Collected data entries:
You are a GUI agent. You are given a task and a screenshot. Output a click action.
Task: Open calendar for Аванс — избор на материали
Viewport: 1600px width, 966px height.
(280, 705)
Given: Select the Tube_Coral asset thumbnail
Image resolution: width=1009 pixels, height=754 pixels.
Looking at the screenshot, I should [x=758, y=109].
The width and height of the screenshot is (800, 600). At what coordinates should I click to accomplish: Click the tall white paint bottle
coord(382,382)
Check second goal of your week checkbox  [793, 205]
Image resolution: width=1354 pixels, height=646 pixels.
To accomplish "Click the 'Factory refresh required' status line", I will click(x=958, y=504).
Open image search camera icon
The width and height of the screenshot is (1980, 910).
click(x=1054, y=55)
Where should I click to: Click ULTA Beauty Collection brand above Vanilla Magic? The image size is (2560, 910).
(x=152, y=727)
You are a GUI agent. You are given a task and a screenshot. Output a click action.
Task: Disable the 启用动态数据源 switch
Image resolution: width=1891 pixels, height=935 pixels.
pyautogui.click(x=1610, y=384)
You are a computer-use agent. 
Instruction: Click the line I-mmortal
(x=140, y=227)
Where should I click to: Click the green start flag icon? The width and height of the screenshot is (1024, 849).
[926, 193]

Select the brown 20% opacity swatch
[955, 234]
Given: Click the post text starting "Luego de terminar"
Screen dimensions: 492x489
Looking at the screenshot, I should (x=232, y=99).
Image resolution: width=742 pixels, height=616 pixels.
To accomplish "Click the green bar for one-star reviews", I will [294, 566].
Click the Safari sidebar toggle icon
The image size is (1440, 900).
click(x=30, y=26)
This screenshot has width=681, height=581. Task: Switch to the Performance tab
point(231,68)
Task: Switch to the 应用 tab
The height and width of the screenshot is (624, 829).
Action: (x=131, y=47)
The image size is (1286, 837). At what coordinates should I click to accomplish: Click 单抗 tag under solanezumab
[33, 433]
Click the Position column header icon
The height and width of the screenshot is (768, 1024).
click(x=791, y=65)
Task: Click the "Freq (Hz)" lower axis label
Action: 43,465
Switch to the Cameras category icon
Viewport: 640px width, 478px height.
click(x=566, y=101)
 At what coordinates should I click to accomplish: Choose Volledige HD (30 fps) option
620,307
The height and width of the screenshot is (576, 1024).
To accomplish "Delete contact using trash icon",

■ TASK GOAL: Where a line above holds the string "will", show that line.

■ SOLUTION FOR THIS PROBLEM:
To accomplish "Click the 'Factory refresh required' status line", I will click(x=958, y=504).
To accomplish "Click the green bar for one-star reviews", I will [294, 566].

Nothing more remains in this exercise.